> **Activity**
When you write out the records, keep every line exactly as it is.

(Records from a collection)
BEGIN

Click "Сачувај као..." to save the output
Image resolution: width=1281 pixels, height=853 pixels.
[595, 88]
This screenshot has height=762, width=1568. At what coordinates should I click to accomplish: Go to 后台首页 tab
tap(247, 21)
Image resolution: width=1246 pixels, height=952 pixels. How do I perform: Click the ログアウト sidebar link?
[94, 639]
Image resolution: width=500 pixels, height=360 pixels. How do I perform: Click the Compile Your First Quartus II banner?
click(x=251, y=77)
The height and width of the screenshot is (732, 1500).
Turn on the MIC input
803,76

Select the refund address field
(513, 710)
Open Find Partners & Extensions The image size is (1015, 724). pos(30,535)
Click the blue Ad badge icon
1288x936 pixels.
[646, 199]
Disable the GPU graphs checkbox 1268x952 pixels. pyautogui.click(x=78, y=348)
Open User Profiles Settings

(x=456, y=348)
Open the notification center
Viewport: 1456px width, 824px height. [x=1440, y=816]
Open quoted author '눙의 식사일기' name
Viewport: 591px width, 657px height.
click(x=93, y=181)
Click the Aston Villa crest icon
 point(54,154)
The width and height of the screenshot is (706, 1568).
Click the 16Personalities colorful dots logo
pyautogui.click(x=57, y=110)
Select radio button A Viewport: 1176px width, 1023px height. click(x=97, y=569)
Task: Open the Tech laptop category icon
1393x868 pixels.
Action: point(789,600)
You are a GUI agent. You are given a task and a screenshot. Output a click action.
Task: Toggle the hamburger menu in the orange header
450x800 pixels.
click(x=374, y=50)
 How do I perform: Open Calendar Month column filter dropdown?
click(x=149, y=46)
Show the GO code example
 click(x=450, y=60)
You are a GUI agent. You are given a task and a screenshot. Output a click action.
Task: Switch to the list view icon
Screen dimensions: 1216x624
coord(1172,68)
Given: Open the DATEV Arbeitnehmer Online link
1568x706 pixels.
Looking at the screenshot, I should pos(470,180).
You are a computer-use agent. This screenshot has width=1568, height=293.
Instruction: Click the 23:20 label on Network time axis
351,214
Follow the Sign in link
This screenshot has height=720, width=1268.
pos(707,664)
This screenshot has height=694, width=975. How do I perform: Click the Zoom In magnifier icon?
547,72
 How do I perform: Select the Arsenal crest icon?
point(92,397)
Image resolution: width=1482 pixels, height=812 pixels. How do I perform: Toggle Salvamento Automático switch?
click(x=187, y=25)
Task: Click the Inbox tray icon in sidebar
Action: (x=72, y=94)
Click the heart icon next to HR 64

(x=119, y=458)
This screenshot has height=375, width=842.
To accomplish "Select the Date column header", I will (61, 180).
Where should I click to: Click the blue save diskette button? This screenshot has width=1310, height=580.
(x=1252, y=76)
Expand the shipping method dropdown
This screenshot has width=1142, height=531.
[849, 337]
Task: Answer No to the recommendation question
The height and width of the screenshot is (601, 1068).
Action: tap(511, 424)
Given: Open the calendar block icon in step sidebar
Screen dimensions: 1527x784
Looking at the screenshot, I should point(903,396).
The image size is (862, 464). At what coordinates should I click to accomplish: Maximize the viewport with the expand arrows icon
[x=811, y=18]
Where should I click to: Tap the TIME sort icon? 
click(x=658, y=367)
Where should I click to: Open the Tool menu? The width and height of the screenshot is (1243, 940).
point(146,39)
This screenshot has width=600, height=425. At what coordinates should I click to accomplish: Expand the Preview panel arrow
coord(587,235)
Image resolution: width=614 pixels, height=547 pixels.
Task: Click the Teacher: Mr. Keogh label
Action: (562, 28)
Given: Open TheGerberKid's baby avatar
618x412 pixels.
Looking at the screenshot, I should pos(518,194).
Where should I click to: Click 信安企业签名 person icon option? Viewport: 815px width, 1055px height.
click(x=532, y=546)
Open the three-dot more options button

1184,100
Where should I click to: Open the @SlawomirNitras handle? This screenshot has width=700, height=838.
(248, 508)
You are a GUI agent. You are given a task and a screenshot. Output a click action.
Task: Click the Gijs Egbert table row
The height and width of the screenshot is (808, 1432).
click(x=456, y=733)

END

> **Reply to the task**
Click "Сачувај као..." to save the output
Image resolution: width=1281 pixels, height=853 pixels.
[595, 88]
This screenshot has height=762, width=1568. At what coordinates should I click to accomplish: Go to 后台首页 tab
tap(247, 21)
Image resolution: width=1246 pixels, height=952 pixels. How do I perform: Click the ログアウト sidebar link?
[94, 639]
Image resolution: width=500 pixels, height=360 pixels. How do I perform: Click the Compile Your First Quartus II banner?
click(x=251, y=77)
The height and width of the screenshot is (732, 1500).
Turn on the MIC input
803,76

Select the refund address field
(513, 710)
Open Find Partners & Extensions The image size is (1015, 724). pos(30,535)
Click the blue Ad badge icon
1288x936 pixels.
[646, 199]
Disable the GPU graphs checkbox 1268x952 pixels. pyautogui.click(x=78, y=348)
Open User Profiles Settings

(x=456, y=348)
Open the notification center
Viewport: 1456px width, 824px height. [x=1440, y=816]
Open quoted author '눙의 식사일기' name
Viewport: 591px width, 657px height.
click(x=93, y=181)
Click the Aston Villa crest icon
 point(54,154)
The width and height of the screenshot is (706, 1568).
Click the 16Personalities colorful dots logo
pyautogui.click(x=57, y=110)
Select radio button A Viewport: 1176px width, 1023px height. click(x=97, y=569)
Task: Open the Tech laptop category icon
1393x868 pixels.
Action: point(789,600)
You are a GUI agent. You are given a task and a screenshot. Output a click action.
Task: Toggle the hamburger menu in the orange header
450x800 pixels.
click(x=374, y=50)
 How do I perform: Open Calendar Month column filter dropdown?
click(x=149, y=46)
Show the GO code example
 click(x=450, y=60)
You are a GUI agent. You are given a task and a screenshot. Output a click action.
Task: Switch to the list view icon
Screen dimensions: 1216x624
coord(1172,68)
Given: Open the DATEV Arbeitnehmer Online link
1568x706 pixels.
Looking at the screenshot, I should pos(470,180).
You are a computer-use agent. This screenshot has width=1568, height=293.
Instruction: Click the 23:20 label on Network time axis
351,214
Follow the Sign in link
This screenshot has height=720, width=1268.
pos(707,664)
This screenshot has height=694, width=975. How do I perform: Click the Zoom In magnifier icon?
547,72
 How do I perform: Select the Arsenal crest icon?
point(92,397)
Image resolution: width=1482 pixels, height=812 pixels. How do I perform: Toggle Salvamento Automático switch?
click(x=187, y=25)
Task: Click the Inbox tray icon in sidebar
Action: (x=72, y=94)
Click the heart icon next to HR 64

(x=119, y=458)
This screenshot has height=375, width=842.
To accomplish "Select the Date column header", I will (61, 180).
Where should I click to: Click the blue save diskette button? This screenshot has width=1310, height=580.
(x=1252, y=76)
Expand the shipping method dropdown
This screenshot has width=1142, height=531.
[849, 337]
Task: Answer No to the recommendation question
The height and width of the screenshot is (601, 1068).
Action: tap(511, 424)
Given: Open the calendar block icon in step sidebar
Screen dimensions: 1527x784
Looking at the screenshot, I should point(903,396).
The image size is (862, 464). At what coordinates should I click to accomplish: Maximize the viewport with the expand arrows icon
[x=811, y=18]
Where should I click to: Tap the TIME sort icon? 
click(x=658, y=367)
Where should I click to: Open the Tool menu? The width and height of the screenshot is (1243, 940).
point(146,39)
This screenshot has width=600, height=425. At what coordinates should I click to accomplish: Expand the Preview panel arrow
coord(587,235)
Image resolution: width=614 pixels, height=547 pixels.
Task: Click the Teacher: Mr. Keogh label
Action: (562, 28)
Given: Open TheGerberKid's baby avatar
618x412 pixels.
Looking at the screenshot, I should pos(518,194).
Where should I click to: Click 信安企业签名 person icon option? Viewport: 815px width, 1055px height.
click(x=532, y=546)
Open the three-dot more options button

1184,100
Where should I click to: Open the @SlawomirNitras handle? This screenshot has width=700, height=838.
(248, 508)
You are a GUI agent. You are given a task and a screenshot. Output a click action.
Task: Click the Gijs Egbert table row
The height and width of the screenshot is (808, 1432).
click(x=456, y=733)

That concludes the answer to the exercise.